Task to carry out
Only the lines from the one containing "Click the クイック支援 button" through the end of the listing are to be repeated, exactly and without pictures.
########
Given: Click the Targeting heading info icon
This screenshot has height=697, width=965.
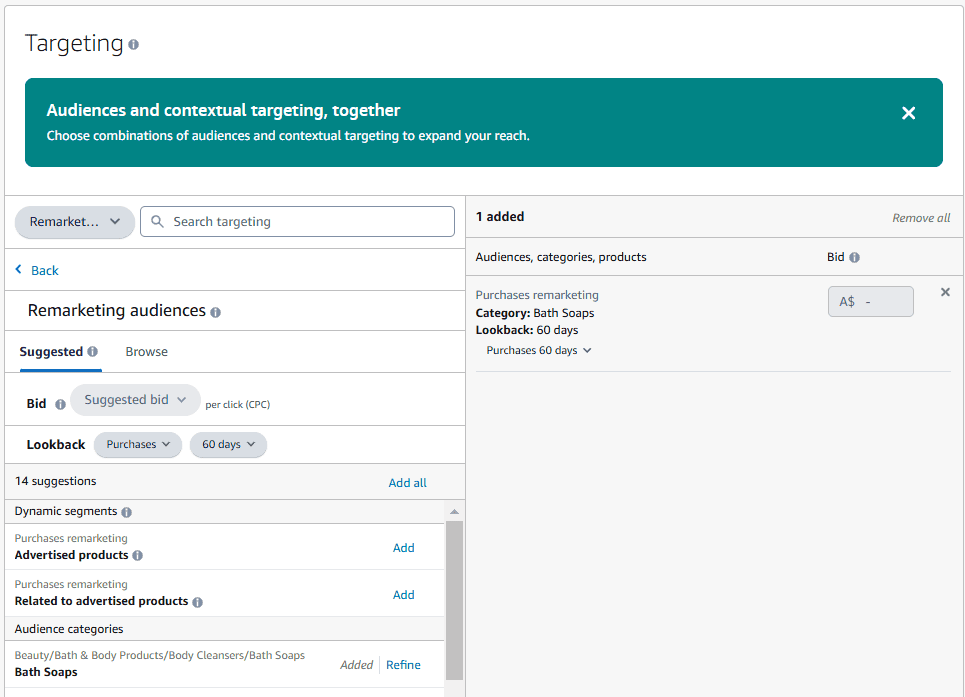Looking at the screenshot, I should [x=133, y=44].
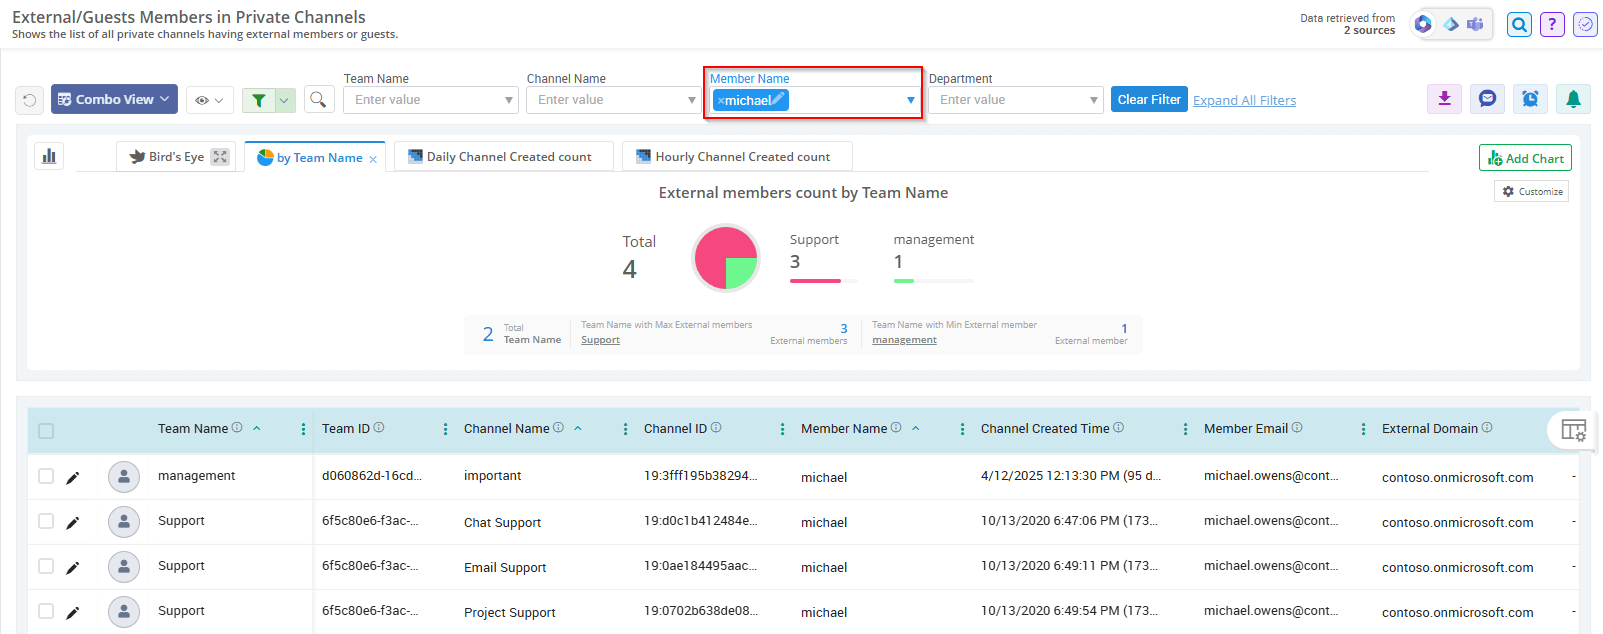Open the Hourly Channel Created count tab
Image resolution: width=1603 pixels, height=634 pixels.
735,157
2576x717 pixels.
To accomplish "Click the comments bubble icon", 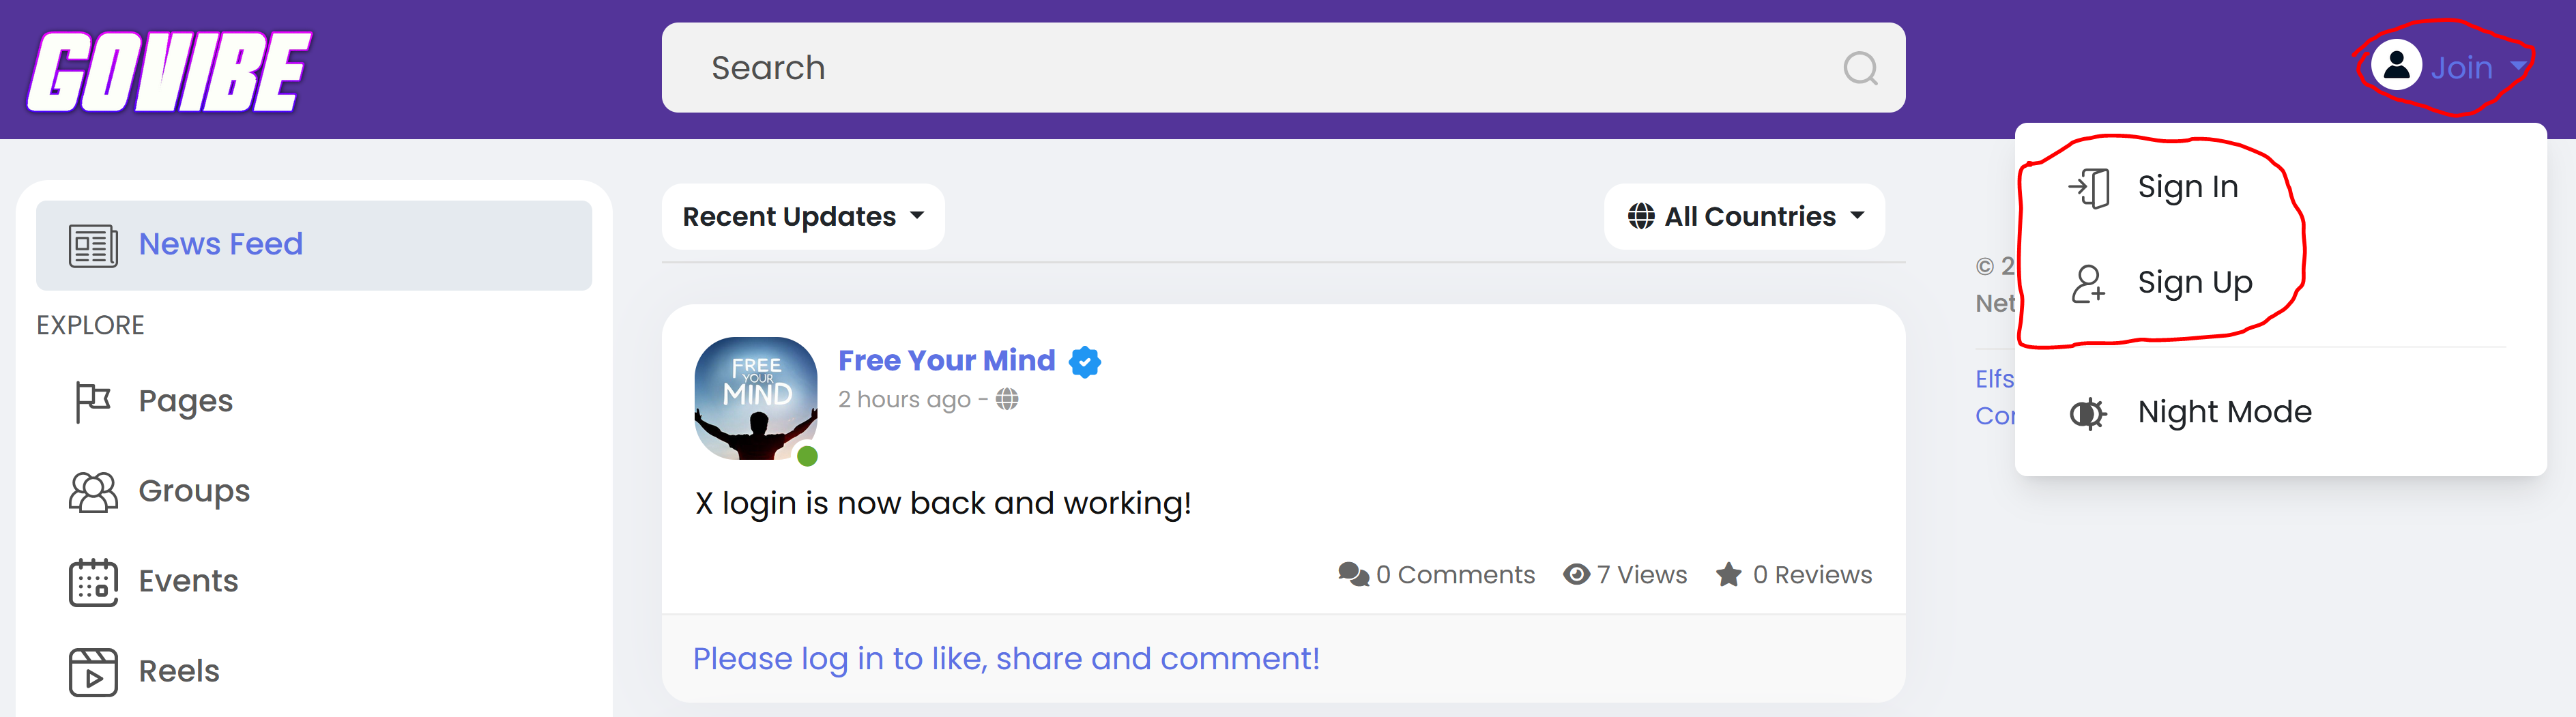I will (x=1353, y=575).
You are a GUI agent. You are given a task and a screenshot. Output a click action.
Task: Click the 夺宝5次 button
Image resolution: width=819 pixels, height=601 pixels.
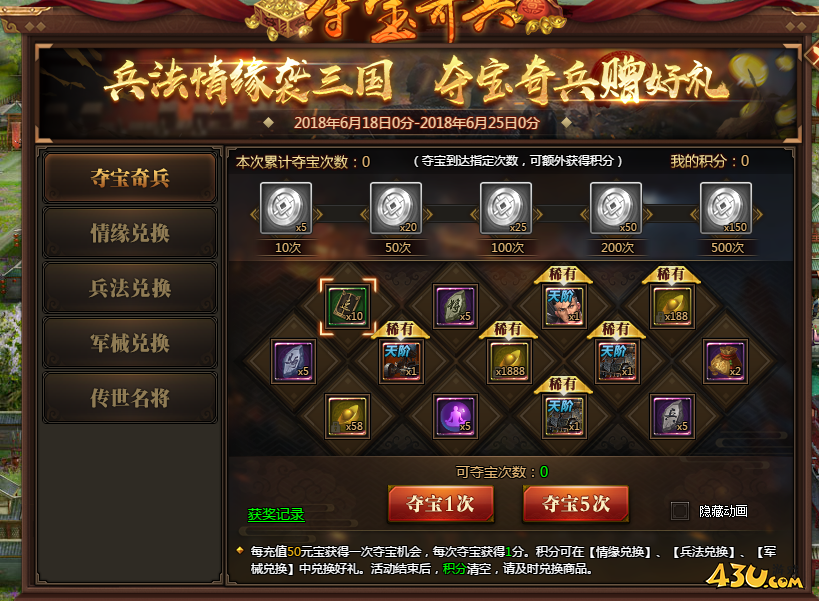tap(576, 504)
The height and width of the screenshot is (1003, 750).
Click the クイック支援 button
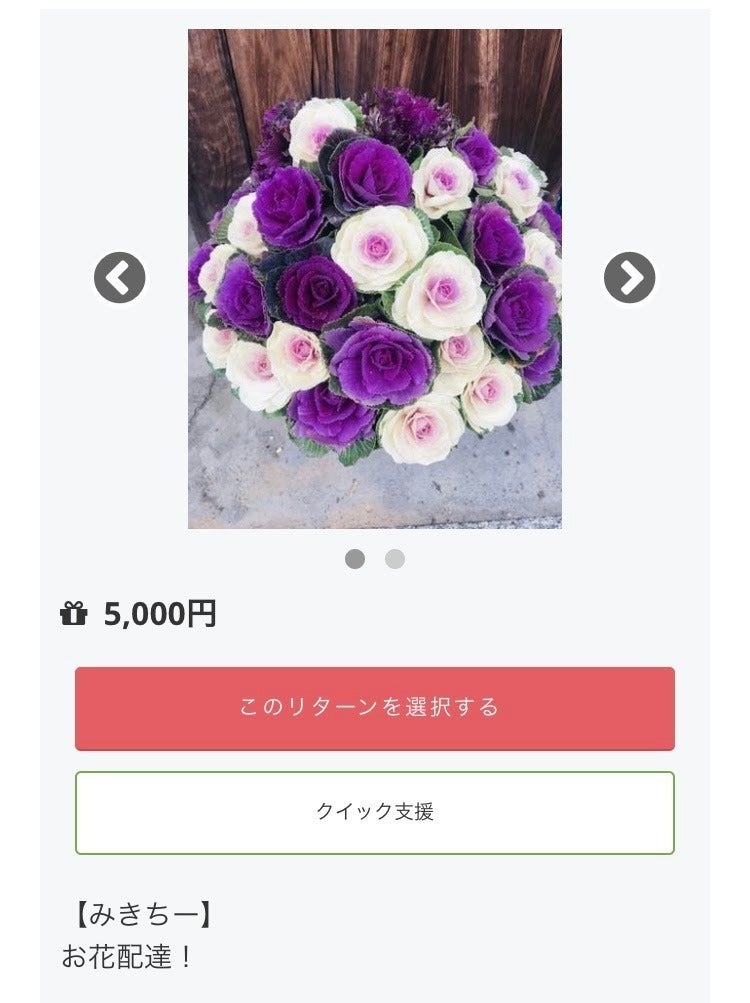375,812
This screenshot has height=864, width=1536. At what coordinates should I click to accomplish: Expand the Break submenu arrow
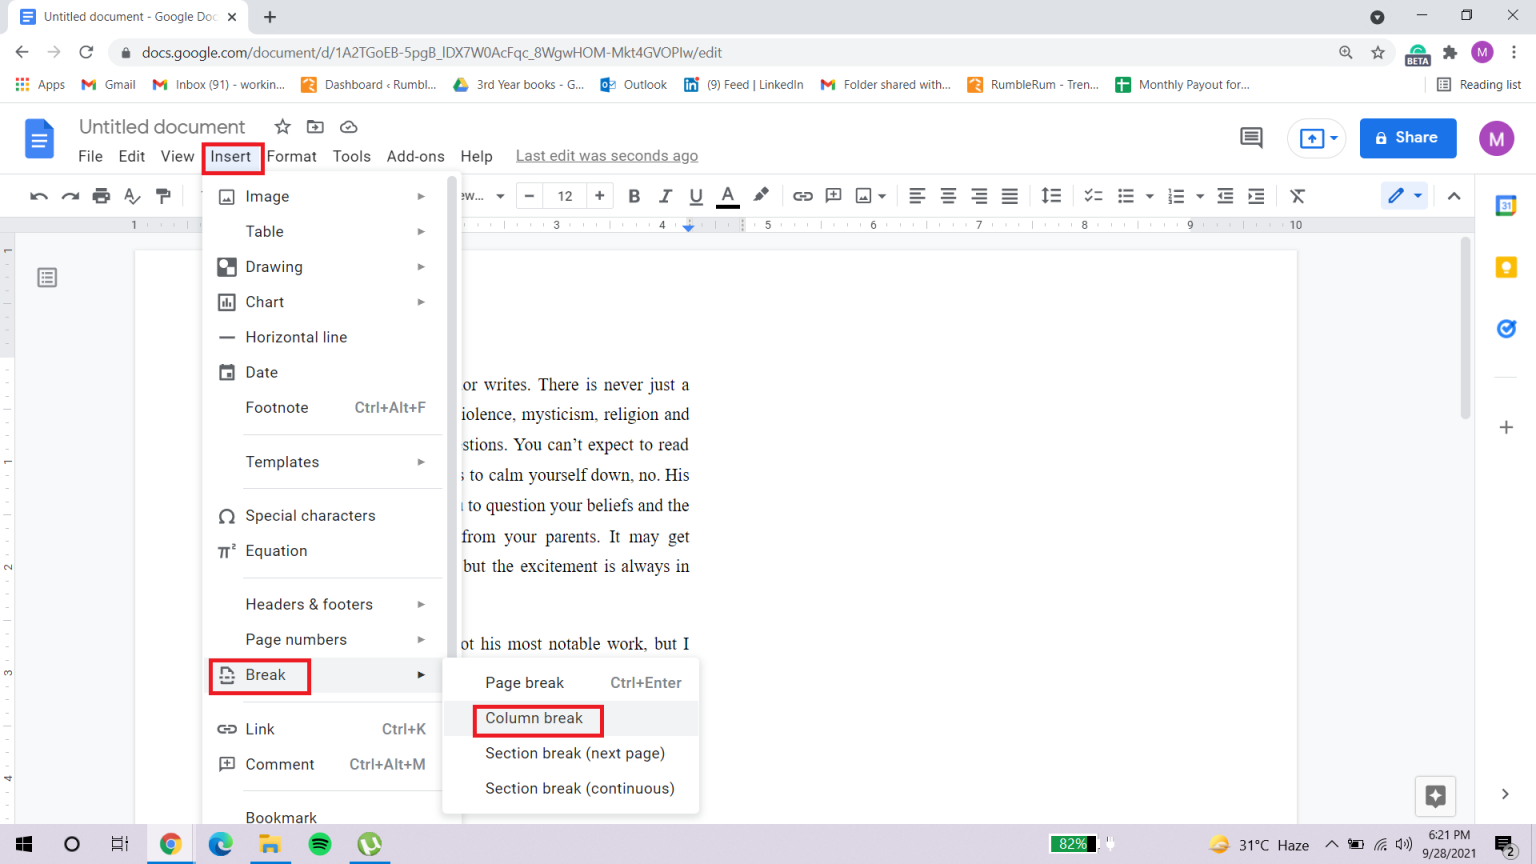coord(420,675)
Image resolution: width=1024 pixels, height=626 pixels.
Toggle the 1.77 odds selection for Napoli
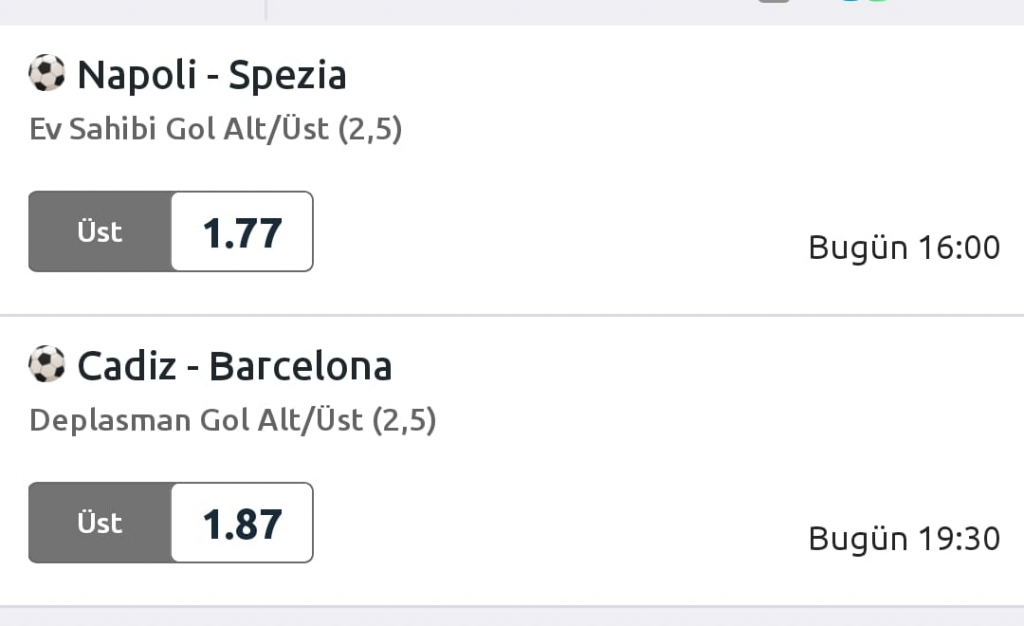tap(242, 232)
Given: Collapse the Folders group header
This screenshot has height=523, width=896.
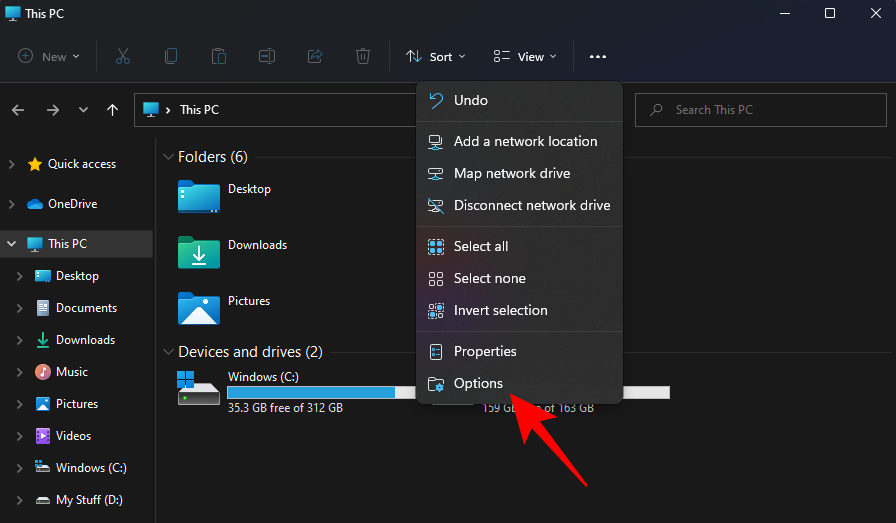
########
Solution
Click the クイック支援 button
375,812
This screenshot has height=864, width=1536. At what coordinates should I click to accomplish: Expand the Break submenu arrow
coord(420,675)
Image resolution: width=1024 pixels, height=626 pixels.
Toggle the 1.77 odds selection for Napoli
tap(242, 232)
Given: Collapse the Folders group header
This screenshot has height=523, width=896.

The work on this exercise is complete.